In dieser Weise und nicht im Sinne einer Art Lebensbilanz stellt der Liedermacher darum Brennpunkte, Schlüsselerlebnisse und Knackpunkte seines Lebens vor. An den Anfang der einzelnen “Kapitel“ stellt er jeweils als Motto eines seiner Lieder. Sie nehmen ein Stück weit vorweg, was er weiter sagen will: Trotz eines unerquicklichen Religionsunterrichts öffnete er sich dem Göttlichen. Fragwürdige Gottesbilder zertrümmerte er, weil sich in ihm immer wieder diese transzendierende Sehn-Sucht meldete. Die Zeit im Gefängnis wegen seiner Drogendelikte wird zur verinnerlichten „Bewährung“. 
Er beschreibt – abseits jeglicher Moralisierung die Droge in ihrer Ambivalenz und das Hineingeraten in die Sucht als gefährliche Sackgasse. Sie versperrt das Paradies, das doch eigentlich durch sie gesucht wurde. Konstantin Wecker stellt sich immer wieder seinem Schatten und bricht auf – durch Niederlagen nicht entmutigt – um den Höllen zu entkommen. Mit aller Kraft will er der Lüge durch Anpassung widerstehen und als gottlos Gläubiger die Utopie, den „Nicht-Ort“ zu finden. Auf diese herausfordernde Weise hört er nicht auf, den Protest und die Revolution der Friedfertigen voranzutreiben. Immer wieder ergreift er mit seinen Liedern darum eindeutig Partei und versucht, ganz aktuell-dramatisch-bewegende Situationen sich selbst und seinen Hörern bewusster zu machen. Er ist dabei konsequent auf der Seite der Erniedrigten, der Ausgegrenzten, der Opfer und der beiseite Geschobenen:
„… und so müssen wir es machen: Singen, weil wir ein Lied haben, und weiterkämpfen, weil wir gar nicht anders können … Auf diese Reise kann ich – so hoffe ich – mein Publikum mitnehmen: auf die Reise ins Unerklärliche, Wunderbare, Geheimnisvolle. Und ja – warum auch nicht? –, dann schmettern wir eben von >da oben< den grausamen Choral von der Ungerechtigkeit der Welt und die überirdische Melodie von der Zärtlichkeit des Daseins“ (S. 224, 225). In diesen Erfahrungen kommt eine neue Zeitdimension zur Sprache: das Zusammenfallen von Zeit und Ewigkeit im Augenblick – und so wird jenseits aller Heilslehren Gott selbst vernehmbar (S. 226, 227).

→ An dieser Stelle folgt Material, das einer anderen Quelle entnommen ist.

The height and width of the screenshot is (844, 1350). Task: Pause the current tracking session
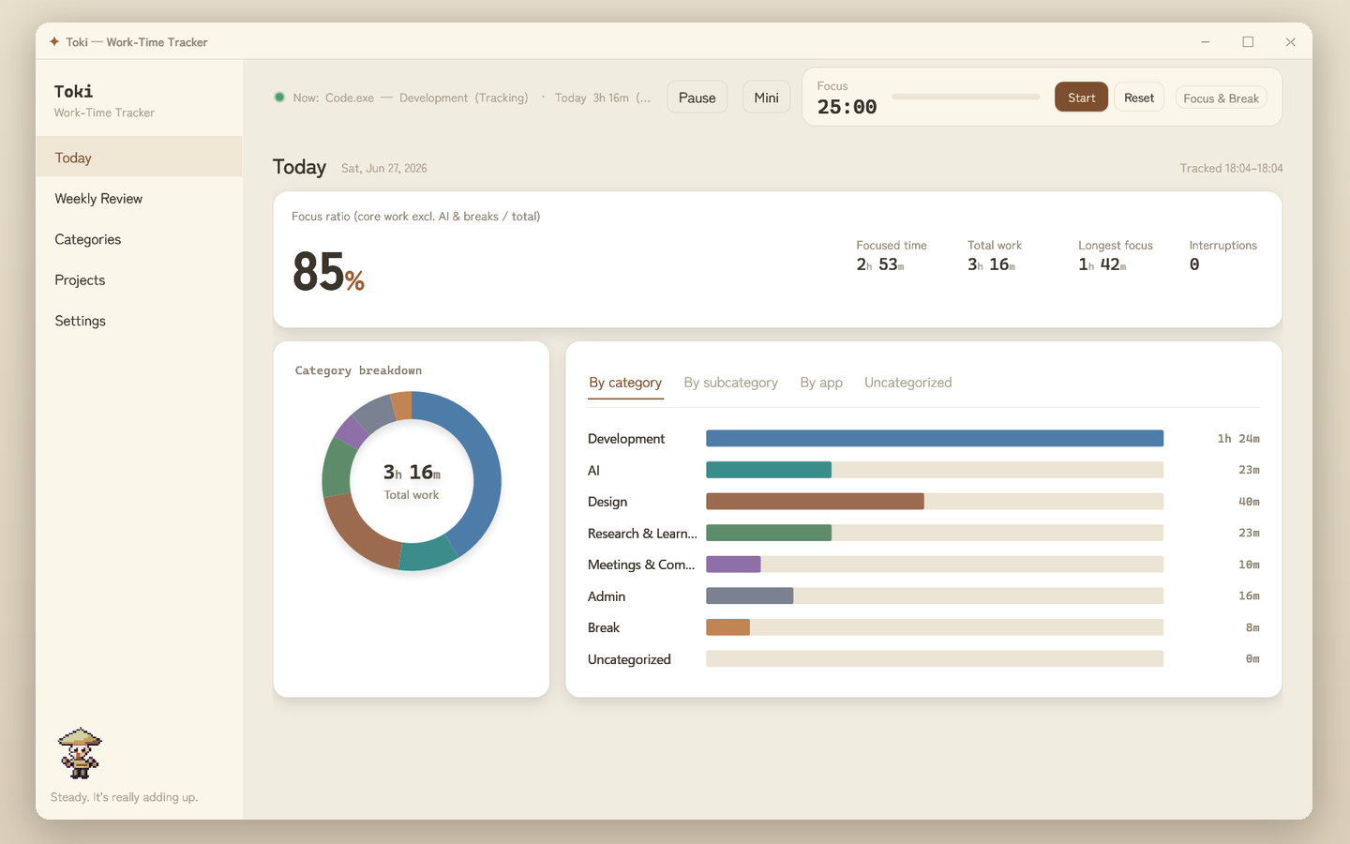tap(697, 98)
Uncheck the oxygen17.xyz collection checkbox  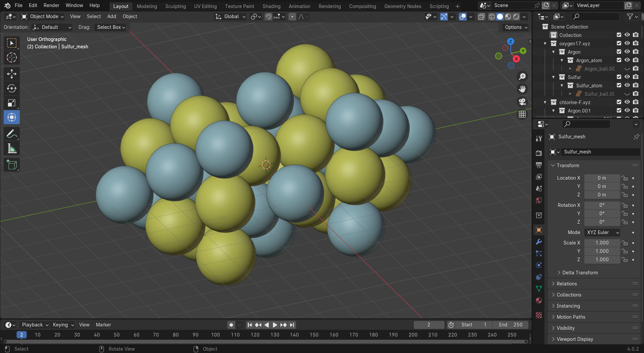click(x=619, y=43)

Konstantin Wecker hat von sich ein mutiges Lebensbild sprachlich beeindruckend gezeichnet. Er verleiht damit der Verteidigung solidarischer Menschlichkeit eine besonders glaubwürdige Stimme – der wahrhaften Demokratie zu Ehren. Die Lektüre sei darum allen jungen und alten Suchenden besonders empfohlen.